Here’s an example of the classic word count program that uses the Scala builder StreamBuilderS (a wrapper around StreamBuilder) and then builds an instance of KStreamS (a wrapper around KStream) using the wrapped API builder.stream. Then we reify to a table and get a KTableS, which, again is a wrapper around KTable.

The net result is that the following code is structured just like using the Java API, but from Scala and with far fewer type annotations compared to using the Java API directly from Scala. The difference in type annotation usage will be more obvious when we use a more complicated example. The library comes with a test suite of a few examples that demonstrate these capabilities.

val builder = new StreamsBuilderS

val textLines = builder.stream[String, String](inputTopic)

val pattern = Pattern.compile("\\W+", Pattern.UNICODE_CHARACTER_CLASS)

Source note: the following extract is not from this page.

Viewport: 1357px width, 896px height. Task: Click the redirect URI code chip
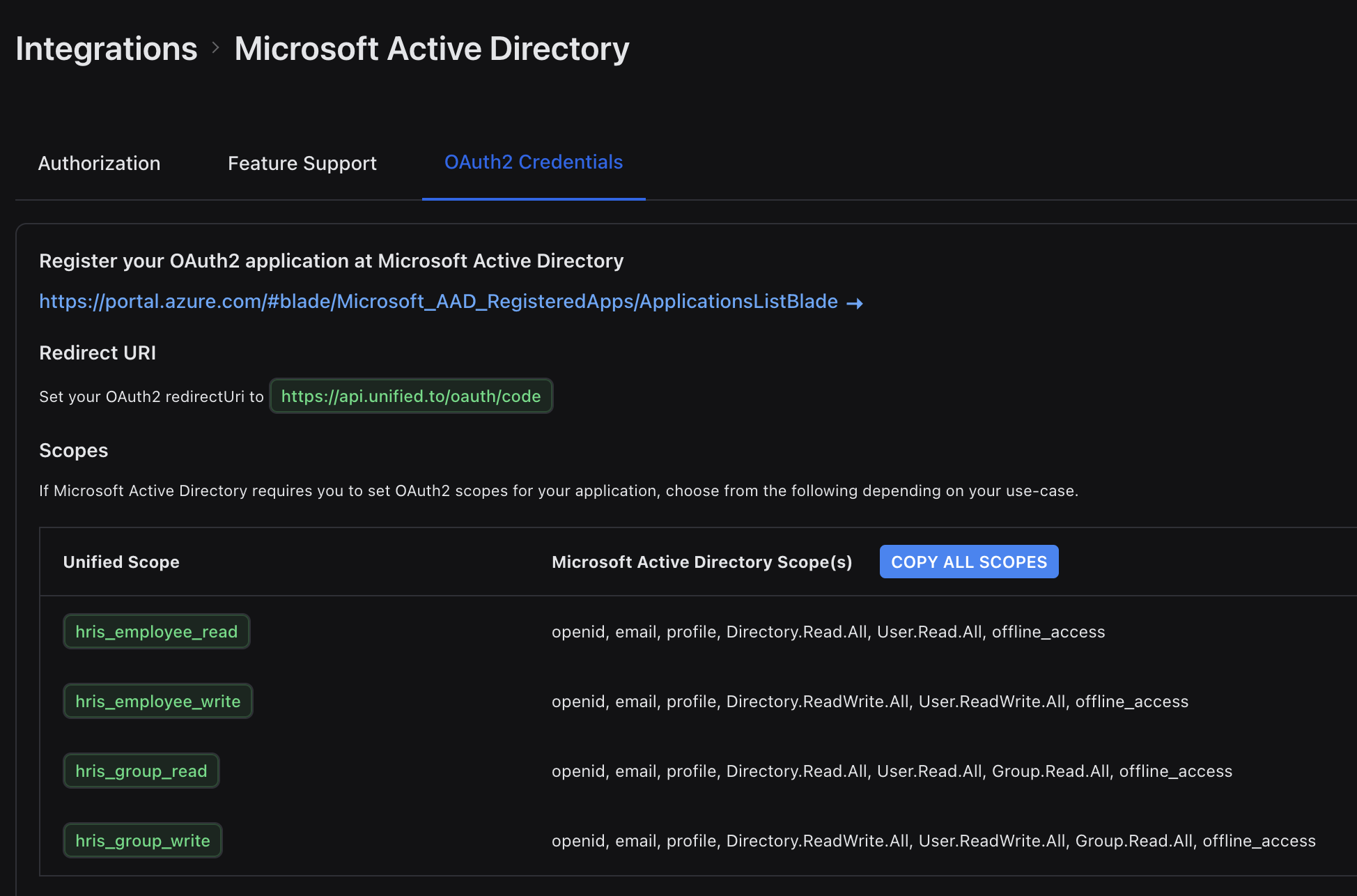(411, 396)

val wordCounts: KTableS[String, Long] =
  textLines.flatMapValues(v => pattern.split(v.toLowerCase))
	.groupBy((k, v) => v)
	.count()

wordCounts.toStream.to(outputTopic, Produced.`with`(stringSerde, longSerde))

val streams = new KafkaStreams(builder.build, streamsConfiguration)
streams.start()

Type Inference and Composition

Here’s a sample code fragment using the Scala wrapper library. Compare this example to the Scala code for the same example using the Java API directly in Confluent’s repository.

// Compute the total per region by summing the individual click counts per region.
val clicksPerRegion: KTableS[String, Long] = userClicksStream

  // Join the stream against the table.
  .leftJoin(userRegionsTable, (clicks: Long, region: String) => (if (region == null) "UNKNOWN" else region, clicks))

  // Change the stream from <user> -> <region, clicks> to <region> -> <clicks>
  .map((_, regionWithClicks) => regionWithClicks)

  // Compute the total per region by summing the individual click counts per region.
  .groupByKey(Serialized.`with`(stringSerde, longSerde))
  .reduce(_ + _)

Better Abstraction

The wrapped Scala APIs also incur less boilerplate by taking advantage of Scala function literals that get converted to Java objects in the implementation of the API. Hence the surface syntax of the client API looks simpler and less noisy.

Here’s an example of a snippet built using the Java API from Scala:

val approximateWordCounts: KStream[String, Long] = textLines
  .flatMapValues(value => value.toLowerCase.split("\\W+").toIterable.asJava)
  .transform(
	new TransformerSupplier[Array[Byte], String, KeyValue[String, Long]] {
	  override def get() = new ProbabilisticCounter
	},
	cmsStoreName)
approximateWordCounts.to(outputTopic, Produced.`with`(Serdes.String(), longSerde))

And here’s the corresponding snippet using the Scala library. Note how the noise of TransformerSupplier has been abstracted out by the function literal syntax of Scala.

textLines
  .flatMapValues(value => value.toLowerCase.split("\\W+").toIterable)
  .transform(() => new ProbabilisticCounter, cmsStoreName)
  .to(outputTopic, Produced.`with`(Serdes.String(), longSerde))

Also, the explicit conversion asJava from a Scala Iterable to a Java Iterable is done for you by the Scala library.

Conclusions

We hope you will find these libraries useful and we look forward to receiving your feedback!